Kentucky school safety bill passes unanimously in Senate
Senate Bill 1, also known as the School Safety and Resiliency Act, received 35 “Yea” votes on the Senate floor Friday morning. The House will take up the legislation next.
“It’s a culmination that led us here today. A listening session of eight months of work done, not by myself, but the work done of many others. Countless others. Members of the school safety working group, participants who are legislators, educators, mental health professionals, law enforcement, students,” said Sen. Max Wise, R-Campbellsville, the lead sponsor of the bill. “No one was shut out of having comments and feedback as it relates to our most precious resources, and that being the children of our commonwealth.”
Friday’s passing comes after the Senate Education Committee advanced an amended version of the bill Thursday. The bill is supported by the parents of Bailey Holt and Preston Cope, the two students killed in the shooting at Marshall County High School on Jan. 23, 2018.
The bill calls for the creation of a new position — the state school security marshal, whose job would be to enforce safety compliance similar to the state fire marshal enforcing fire safety. The state school security marshal would report annually about findings and recommendations to the Kentucky Center for School Safety.

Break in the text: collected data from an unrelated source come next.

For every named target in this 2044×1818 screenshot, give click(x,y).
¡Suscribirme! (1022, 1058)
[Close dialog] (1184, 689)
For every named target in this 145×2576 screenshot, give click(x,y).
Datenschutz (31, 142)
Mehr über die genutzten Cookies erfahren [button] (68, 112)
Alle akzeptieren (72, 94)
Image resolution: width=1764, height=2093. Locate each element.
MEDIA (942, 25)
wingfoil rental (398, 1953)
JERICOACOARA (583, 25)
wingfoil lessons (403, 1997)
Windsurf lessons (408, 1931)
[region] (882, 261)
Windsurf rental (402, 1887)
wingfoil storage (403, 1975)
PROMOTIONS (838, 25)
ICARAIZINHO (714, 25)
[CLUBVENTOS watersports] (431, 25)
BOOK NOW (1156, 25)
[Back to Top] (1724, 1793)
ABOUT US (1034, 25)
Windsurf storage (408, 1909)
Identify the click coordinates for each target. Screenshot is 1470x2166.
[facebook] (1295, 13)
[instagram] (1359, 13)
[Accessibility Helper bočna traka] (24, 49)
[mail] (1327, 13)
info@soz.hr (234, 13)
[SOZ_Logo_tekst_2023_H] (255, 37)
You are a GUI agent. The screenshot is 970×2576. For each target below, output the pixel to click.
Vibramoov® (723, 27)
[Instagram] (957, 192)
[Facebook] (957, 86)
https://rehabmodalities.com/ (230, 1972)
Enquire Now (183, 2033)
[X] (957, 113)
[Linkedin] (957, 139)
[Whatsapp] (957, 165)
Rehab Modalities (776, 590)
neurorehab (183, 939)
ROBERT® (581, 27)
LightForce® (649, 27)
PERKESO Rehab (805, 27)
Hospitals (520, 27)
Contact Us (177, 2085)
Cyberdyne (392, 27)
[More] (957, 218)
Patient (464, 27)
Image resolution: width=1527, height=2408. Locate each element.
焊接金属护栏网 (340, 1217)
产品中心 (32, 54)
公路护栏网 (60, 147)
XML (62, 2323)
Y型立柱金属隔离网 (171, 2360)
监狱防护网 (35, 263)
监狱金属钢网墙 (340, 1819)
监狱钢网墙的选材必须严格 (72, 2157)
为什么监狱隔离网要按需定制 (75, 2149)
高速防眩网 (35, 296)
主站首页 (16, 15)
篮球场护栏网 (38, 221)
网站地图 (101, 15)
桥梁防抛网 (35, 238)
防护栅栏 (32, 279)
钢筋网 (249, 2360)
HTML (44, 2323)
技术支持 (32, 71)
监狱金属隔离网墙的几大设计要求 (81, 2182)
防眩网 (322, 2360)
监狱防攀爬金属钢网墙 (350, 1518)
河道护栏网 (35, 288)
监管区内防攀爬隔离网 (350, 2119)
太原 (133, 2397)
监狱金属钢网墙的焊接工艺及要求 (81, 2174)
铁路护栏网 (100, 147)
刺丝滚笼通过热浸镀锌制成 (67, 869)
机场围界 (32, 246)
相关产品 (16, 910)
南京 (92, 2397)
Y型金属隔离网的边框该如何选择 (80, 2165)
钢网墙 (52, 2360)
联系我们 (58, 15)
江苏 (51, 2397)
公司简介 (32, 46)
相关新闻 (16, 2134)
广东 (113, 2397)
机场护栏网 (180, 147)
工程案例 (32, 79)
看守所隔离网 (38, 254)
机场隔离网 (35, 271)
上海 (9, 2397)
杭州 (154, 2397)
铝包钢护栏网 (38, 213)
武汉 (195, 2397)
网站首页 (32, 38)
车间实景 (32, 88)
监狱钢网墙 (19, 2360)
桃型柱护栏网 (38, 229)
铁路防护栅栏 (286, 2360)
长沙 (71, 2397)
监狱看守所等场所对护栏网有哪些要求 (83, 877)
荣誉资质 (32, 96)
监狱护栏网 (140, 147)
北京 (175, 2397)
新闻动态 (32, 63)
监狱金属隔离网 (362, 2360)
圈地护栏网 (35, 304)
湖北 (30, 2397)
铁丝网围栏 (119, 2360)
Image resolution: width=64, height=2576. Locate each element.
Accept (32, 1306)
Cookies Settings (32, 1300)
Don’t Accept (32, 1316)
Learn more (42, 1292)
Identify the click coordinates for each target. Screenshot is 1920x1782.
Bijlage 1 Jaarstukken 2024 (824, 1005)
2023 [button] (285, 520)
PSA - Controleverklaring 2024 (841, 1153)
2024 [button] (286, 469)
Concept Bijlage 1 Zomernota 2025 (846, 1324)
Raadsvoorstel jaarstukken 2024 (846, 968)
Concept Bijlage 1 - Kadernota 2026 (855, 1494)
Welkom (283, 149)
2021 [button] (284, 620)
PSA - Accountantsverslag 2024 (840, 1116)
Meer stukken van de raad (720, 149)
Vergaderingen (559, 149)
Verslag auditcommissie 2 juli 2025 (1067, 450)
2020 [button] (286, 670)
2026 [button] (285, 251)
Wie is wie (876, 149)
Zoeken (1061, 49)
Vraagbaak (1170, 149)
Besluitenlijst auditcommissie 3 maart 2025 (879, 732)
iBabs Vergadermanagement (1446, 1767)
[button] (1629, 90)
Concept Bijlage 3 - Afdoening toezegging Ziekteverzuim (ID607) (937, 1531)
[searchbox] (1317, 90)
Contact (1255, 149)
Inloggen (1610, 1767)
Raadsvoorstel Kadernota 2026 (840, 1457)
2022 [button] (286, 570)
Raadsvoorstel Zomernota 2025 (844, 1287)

The bill would also require the development of a school security risk assessment tool, and school superintendents would be required to complete the risk assessment each year. If the risk assessment is not completed, additional staff training would be mandatory.
Under the bill, each school district must appoint a school safety coordinator, who would complete training within six months of the appointment. The school safety coordinator would then designate threat assessment teams at each school in the district. The school safety coordinator must also create policies and procedures “for an all-hazards approach to school safety,” and ensure that each campus in the district is toured at least once every school year.
In addition, the bill calls for at least one school resource officer to be assigned at each school within a district as funds and qualified personnel become available. Each year, superintendents would be required to report to the Center for School Safety on the number of SROs in the their districts and how they are placed.
Furthermore, the bill would require each school district to provide a school counselor for every 250 students by July 1, 2021, or when funds and qualified staff become available. It would also require districts to teach suicide prevention awareness to students in person, by live streaming, or via video recording. Staff members who directly interact with students would be required to undergo at least one hour of training each year on how to respond to an active shooter.
The bill would also encourage sheriffs, police chiefs, and Kentucky State Police to collaborate with local school districts on policies and procedures.
The Department of Education would be required to make an anonymous reporting tool be available to each school district. The information reported would be sent immediately to the school district administration and local law enforcement. The Department of Education would also have to provide comprehensive training on the reporting tool.
Although lawmakers praised the bill Friday, Sen. Julian Carroll, D-Frankfort, expressed concerns about its feasibility.
“I really commend the members who were on this school commission because they’ve done an excellent job,” said Carroll. “But our real failure is to address the funds with which to accomplish the purpose set out by this legislation.”
Wise acknowledged the bill is not a finished product.
“It still has many more shapes and forms that it may continue to take based on input that we receive,” said Wise.
Sen. Danny Carroll, R-Paducah, who was part of the working group that helped craft the bill, said he’s heard nothing but positive feedback about it. But he said real change starts from within.
“The solution to this lies in the hearts of men and women. Children throughout the state,” said Carroll. “We have to change the way we look at each other. We have to once again develop relationships, respect each other.”
As for funding, lawmakers can determine that when they put together the state budget during next year’s legislative session.